ABA is a central player in plants response to drought stress. How variable levels of ABA under short-term versus long-term drought stress impact assimilation and growth in crops is unclear. We addressed this through comparative analysis, using two elite breeding lines of barley that show senescence or stay-green phenotype under terminal drought stress and by making use of transgenic barley lines that express AtNCED (Arabidopis thaliana 9-cis-epoxycarotenoid dioxygenase) coding sequence or an RNAi sequence of ABA8’-OH (ABA 8’-hydroxylase) under the control of a drought-inducible barley promoter. The high levels of ABA and its catabolites in the senescing breeding line under long-term stress were detrimental for assimilate productivity whereas these levels were not perturbed in the stay-green type that performed better.
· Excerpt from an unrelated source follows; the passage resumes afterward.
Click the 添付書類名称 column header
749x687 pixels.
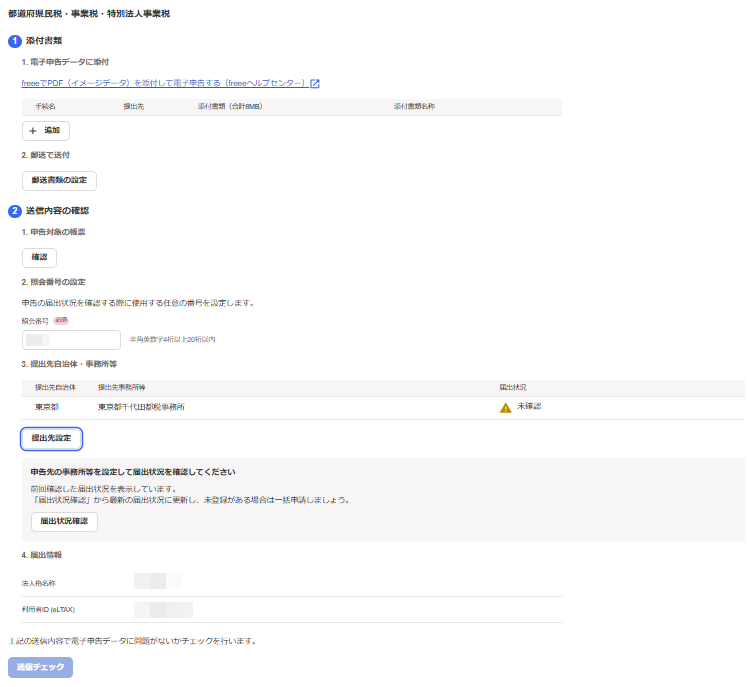(415, 105)
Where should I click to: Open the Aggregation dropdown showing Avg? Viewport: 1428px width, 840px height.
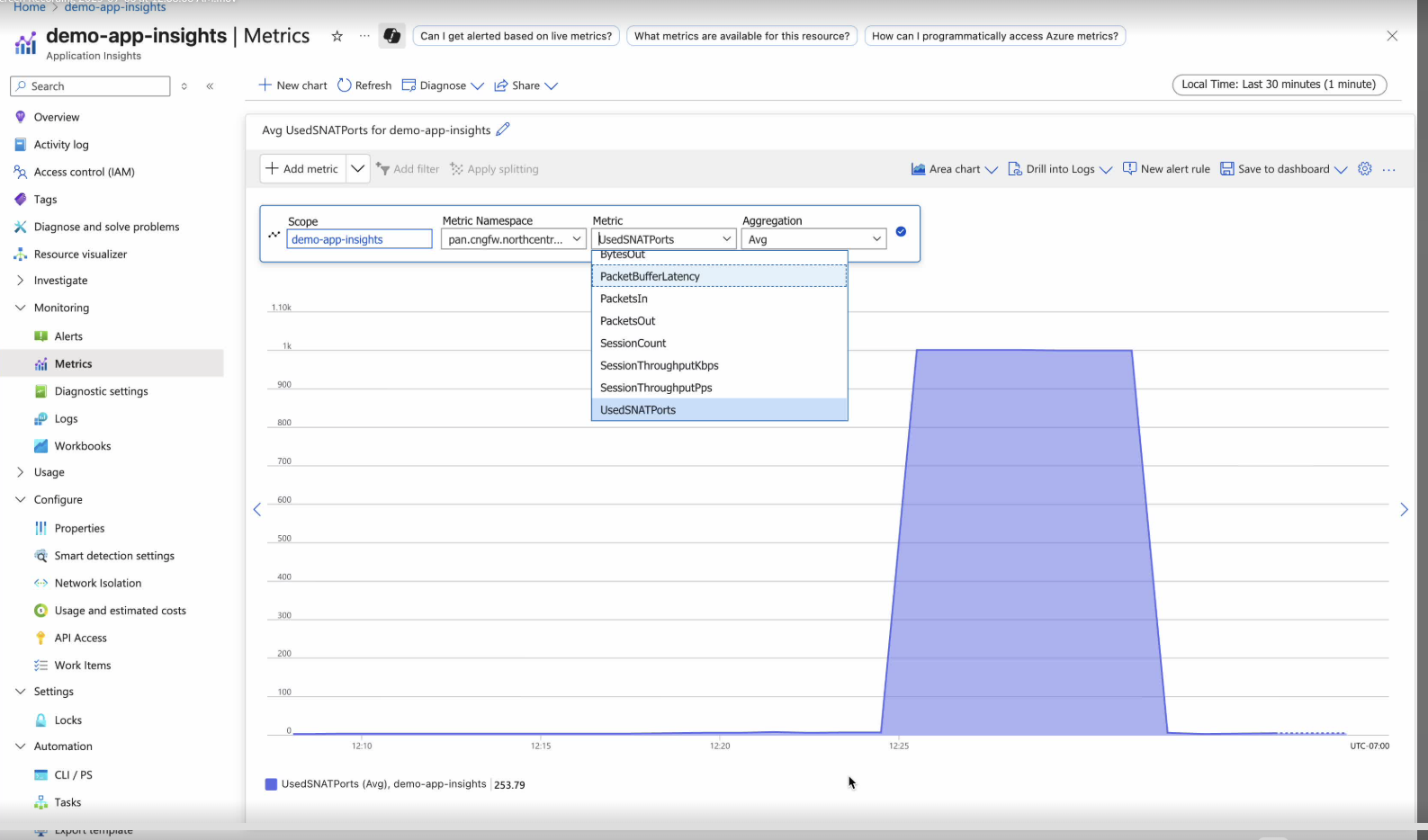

In transgenic barley, drought-inducible AtNCED expression afforded temporal control in ABA levels such that the ABA levels rose sooner than in wild-type (WT) plants but also subsided, unlike as in WT, to near-basal levels upon prolonged stress treatment due to downregulation of endogenous HvNCED genes. The interdiction of ABA catabolism with RNAi approach of ABA8’-OH had lower ABA flux during the entire period of stress. These transgenic plants performed better than the WT under stress to maintain a favourable instantaneous water use efficiency and better assimilation. Gene expression analysis, protein structural modeling, and protein-protein interaction analyses of the members of the PYR/PYL/RCAR, PP2C, SnRK2, and ABI5/ABF family identified specific members that could potentially impact ABA metabolism and stress adaptation in barley.